Environment
WB announces Vietnam urban wastewater review
  • | VOV | January 22, 2014 08:49 AM
A World Bank report released on January 21 argues Vietnam will need to address sanitation service shortcomings in order to sustain economic growth, improve public health, and minimise adverse environmental impacts.

Managing urban wastewater requires substantial financing. Some estimates suggest at least US$250 per person of annual investment will be needed in the Asian region over the next 15 years.

The first report, “East Asia Pacific Region Urban Sanitation Review: Actions Needed”, synthesises three sector studies in Indonesia, the Philippines, and Vietnam. It examines what hinders the sector and recommends ways in which these countries and their neighbours can expand and improve urban sanitation services in an inclusive and sustainable way.

“About 2.5 billion people worldwide lack adequate sanitation and 660 million of them live in East Asia and the Pacific Region,” said WB Energy and Water Sector Manager Charles Feinstein. “Inadequate sanitation takes a tremendous toll on the quality of peoples’ lives, the environment, and the economy.  But the good news is investments in sanitation yield high returns,” he added.

The second report, “Vietnam Urban Wastewater Review”, focuses on the specific challenges Vietnam faces as a result of increasing environmental pollution associated with rapid urbanisation. It evaluates the wastewater management sector’s performance in Vietnam and makes key recommendations for national policy makers, local governments, and service providers.

Over the last 20 years, the Government of Vietnam has made considerable progress on the provision of wastewater services in urban areas. Review Team Leader and Senior Urban Specialist Hung Duy Le says investment as approached an annual US$250 million in recent years. 

“However, keeping pace with rapid urbanisation is challenging,” he noted. “It is estimated that US$8.3 billion will be required to provide wastewater services to Vietnam’s urban population between now and 2025.”

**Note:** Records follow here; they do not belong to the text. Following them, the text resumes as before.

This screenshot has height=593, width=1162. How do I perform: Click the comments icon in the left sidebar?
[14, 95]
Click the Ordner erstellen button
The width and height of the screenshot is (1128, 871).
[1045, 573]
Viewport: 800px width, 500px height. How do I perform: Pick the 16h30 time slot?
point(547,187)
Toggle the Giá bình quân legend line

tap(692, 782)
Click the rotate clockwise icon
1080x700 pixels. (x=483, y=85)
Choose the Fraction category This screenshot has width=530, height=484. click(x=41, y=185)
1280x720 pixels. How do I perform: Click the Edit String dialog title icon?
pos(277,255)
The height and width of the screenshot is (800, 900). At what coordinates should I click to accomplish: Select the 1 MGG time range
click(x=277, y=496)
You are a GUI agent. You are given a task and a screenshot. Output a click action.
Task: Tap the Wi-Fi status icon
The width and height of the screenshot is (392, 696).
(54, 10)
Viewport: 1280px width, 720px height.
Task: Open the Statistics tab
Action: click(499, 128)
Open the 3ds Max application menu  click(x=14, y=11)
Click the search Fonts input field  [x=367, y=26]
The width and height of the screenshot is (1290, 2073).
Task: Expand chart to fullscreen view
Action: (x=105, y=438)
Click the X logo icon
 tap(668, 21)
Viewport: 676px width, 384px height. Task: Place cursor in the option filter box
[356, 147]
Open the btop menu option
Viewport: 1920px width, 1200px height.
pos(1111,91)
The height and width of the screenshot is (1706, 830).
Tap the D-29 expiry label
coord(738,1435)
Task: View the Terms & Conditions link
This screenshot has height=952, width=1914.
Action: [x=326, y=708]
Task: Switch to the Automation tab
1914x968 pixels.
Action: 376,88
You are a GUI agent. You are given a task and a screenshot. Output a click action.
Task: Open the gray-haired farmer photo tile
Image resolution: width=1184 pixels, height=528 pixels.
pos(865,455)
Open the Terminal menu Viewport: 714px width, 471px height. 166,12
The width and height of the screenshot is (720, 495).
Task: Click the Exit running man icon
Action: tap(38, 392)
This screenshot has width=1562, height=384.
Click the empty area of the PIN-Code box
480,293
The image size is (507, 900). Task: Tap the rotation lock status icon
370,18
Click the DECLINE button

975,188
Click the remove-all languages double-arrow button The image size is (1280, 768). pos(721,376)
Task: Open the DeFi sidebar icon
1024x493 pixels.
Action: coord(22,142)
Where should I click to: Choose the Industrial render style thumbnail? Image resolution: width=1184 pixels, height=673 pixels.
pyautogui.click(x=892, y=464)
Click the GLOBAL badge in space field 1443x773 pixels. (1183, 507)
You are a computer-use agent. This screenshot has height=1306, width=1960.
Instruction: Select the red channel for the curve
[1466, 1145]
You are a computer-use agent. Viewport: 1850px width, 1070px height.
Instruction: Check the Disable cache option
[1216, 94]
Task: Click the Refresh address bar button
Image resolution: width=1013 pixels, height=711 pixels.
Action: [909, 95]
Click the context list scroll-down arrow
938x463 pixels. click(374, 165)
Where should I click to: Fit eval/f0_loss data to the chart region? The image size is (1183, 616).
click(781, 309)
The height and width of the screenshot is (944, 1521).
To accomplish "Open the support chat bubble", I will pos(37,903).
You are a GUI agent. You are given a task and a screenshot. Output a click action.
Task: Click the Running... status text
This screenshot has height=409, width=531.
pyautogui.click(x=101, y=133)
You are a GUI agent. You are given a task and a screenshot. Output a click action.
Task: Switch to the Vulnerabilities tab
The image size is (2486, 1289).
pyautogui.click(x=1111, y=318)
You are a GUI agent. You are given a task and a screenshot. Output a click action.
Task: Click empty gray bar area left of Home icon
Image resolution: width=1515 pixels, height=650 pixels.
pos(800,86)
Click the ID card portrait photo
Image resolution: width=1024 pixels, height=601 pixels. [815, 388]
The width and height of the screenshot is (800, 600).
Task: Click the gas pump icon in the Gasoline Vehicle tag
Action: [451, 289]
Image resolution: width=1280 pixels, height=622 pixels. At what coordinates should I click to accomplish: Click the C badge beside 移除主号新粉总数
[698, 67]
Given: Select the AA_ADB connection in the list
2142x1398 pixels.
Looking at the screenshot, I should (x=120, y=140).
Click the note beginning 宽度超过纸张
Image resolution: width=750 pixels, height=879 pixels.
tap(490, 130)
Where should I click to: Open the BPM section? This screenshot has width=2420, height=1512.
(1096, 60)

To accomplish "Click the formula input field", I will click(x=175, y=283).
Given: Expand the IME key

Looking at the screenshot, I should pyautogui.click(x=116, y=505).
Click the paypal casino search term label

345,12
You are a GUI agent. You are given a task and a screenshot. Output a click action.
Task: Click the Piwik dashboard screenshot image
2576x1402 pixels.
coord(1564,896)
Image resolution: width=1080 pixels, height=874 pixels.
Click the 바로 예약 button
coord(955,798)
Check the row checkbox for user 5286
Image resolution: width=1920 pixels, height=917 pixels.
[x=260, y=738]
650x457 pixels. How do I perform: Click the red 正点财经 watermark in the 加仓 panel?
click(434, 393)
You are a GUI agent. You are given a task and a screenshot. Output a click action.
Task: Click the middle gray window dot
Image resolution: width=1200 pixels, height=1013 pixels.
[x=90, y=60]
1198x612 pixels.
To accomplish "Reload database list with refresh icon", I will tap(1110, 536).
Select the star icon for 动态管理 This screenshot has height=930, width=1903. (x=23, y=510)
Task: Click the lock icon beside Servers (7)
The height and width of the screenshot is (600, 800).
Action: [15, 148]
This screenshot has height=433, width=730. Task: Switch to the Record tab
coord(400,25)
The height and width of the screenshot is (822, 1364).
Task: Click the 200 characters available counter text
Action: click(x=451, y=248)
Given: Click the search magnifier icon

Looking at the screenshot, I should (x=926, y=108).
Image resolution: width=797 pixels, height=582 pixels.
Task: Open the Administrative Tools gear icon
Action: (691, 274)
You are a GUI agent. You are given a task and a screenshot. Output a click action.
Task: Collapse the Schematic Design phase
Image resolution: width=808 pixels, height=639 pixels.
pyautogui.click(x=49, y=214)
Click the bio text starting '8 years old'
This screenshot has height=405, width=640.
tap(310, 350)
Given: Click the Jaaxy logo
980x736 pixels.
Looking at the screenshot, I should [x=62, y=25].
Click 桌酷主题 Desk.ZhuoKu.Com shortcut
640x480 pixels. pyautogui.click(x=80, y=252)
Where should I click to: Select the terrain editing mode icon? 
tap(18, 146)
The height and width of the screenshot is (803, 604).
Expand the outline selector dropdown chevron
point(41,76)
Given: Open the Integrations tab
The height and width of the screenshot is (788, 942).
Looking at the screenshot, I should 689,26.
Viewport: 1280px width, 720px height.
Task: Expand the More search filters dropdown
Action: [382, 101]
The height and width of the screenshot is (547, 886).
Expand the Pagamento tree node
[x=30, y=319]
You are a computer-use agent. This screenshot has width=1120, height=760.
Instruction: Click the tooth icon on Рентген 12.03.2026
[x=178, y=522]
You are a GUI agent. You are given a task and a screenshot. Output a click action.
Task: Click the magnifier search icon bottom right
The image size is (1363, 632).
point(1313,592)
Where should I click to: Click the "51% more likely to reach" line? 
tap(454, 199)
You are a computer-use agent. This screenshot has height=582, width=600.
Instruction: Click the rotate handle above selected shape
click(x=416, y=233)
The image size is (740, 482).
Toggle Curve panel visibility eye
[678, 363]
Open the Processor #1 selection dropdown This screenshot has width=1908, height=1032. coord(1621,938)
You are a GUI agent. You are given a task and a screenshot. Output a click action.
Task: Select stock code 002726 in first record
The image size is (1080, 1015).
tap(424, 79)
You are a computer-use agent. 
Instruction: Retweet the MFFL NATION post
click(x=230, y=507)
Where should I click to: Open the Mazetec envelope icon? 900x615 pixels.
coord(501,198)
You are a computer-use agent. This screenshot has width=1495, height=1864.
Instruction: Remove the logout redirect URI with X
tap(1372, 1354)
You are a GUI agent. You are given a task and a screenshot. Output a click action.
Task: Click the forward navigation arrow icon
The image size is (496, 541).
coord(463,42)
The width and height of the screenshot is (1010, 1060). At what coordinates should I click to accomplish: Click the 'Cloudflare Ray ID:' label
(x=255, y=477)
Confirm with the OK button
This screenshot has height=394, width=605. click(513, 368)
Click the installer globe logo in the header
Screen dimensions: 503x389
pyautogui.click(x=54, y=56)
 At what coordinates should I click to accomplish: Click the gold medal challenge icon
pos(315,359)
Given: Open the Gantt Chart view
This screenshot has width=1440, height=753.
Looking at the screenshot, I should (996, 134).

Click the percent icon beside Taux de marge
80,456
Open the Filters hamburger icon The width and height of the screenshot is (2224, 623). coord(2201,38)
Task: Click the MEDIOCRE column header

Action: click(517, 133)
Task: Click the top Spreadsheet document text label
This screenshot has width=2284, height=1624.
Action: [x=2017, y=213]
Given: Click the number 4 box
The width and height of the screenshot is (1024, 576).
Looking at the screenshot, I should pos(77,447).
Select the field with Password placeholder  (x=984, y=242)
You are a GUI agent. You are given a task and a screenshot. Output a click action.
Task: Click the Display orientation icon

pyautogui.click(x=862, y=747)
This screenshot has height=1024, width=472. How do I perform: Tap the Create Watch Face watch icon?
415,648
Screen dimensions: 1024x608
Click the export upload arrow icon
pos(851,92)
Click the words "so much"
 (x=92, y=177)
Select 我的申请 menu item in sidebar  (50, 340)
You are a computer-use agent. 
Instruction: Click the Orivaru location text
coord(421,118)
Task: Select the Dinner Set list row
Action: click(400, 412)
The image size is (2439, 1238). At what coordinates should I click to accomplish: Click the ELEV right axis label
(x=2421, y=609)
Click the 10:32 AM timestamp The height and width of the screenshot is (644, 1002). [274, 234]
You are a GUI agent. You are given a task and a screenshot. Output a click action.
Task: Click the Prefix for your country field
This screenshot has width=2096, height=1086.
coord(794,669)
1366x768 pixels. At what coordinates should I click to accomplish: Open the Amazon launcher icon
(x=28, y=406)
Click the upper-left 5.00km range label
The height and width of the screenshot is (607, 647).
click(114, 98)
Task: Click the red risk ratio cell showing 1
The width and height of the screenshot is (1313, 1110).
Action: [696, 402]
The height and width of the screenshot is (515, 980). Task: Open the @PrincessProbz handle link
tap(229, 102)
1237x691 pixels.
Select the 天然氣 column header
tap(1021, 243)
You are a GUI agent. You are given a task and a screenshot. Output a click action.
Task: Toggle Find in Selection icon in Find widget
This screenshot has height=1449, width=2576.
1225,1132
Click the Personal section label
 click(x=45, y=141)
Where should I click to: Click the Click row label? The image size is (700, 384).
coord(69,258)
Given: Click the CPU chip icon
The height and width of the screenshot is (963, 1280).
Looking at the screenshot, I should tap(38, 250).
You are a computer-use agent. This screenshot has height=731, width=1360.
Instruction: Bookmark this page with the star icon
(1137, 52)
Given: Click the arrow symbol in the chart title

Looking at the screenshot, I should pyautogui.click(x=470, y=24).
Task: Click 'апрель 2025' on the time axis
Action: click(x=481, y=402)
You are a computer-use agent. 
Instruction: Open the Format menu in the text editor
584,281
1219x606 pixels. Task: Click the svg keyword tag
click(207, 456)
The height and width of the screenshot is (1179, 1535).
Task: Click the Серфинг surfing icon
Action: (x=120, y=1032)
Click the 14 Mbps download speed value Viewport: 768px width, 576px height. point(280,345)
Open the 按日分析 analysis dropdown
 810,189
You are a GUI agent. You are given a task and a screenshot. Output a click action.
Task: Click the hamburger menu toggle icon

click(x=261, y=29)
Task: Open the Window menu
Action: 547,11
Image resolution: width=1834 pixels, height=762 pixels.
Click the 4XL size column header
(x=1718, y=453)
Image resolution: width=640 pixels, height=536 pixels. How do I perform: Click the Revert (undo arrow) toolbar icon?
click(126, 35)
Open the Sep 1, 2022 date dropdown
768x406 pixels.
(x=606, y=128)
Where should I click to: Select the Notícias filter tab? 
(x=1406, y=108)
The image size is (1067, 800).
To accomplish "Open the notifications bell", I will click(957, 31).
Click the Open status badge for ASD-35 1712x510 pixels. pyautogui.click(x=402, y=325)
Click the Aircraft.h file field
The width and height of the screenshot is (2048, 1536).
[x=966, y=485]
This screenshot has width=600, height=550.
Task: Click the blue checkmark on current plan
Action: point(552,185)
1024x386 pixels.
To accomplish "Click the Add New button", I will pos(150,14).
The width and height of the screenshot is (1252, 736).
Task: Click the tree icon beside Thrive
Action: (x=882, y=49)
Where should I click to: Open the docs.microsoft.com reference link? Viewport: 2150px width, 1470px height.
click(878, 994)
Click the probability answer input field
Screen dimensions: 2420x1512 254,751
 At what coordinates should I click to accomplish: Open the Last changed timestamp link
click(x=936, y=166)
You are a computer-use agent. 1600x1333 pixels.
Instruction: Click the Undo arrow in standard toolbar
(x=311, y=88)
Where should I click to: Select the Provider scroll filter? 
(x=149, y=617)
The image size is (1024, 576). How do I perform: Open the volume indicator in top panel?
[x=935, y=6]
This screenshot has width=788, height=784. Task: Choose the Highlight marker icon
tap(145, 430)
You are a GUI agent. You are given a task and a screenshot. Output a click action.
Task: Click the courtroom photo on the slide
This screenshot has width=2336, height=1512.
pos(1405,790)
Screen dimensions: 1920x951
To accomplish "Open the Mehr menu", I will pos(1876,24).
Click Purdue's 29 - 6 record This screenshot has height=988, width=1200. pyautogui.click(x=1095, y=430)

Poor sanitation’s significant repercussions include chronic poor health caused by dysentery and cholera disease outbreaks. Inadequate sanitation also causes environmental pollution. 

The region’s rapidly expanding cities are engines of economic growth. But poor quality sanitation still costs an annual 1.3% of GDP in Vietnam, 1.5% of GDP in the Philippines, and 2.3% of GDP in Indonesia.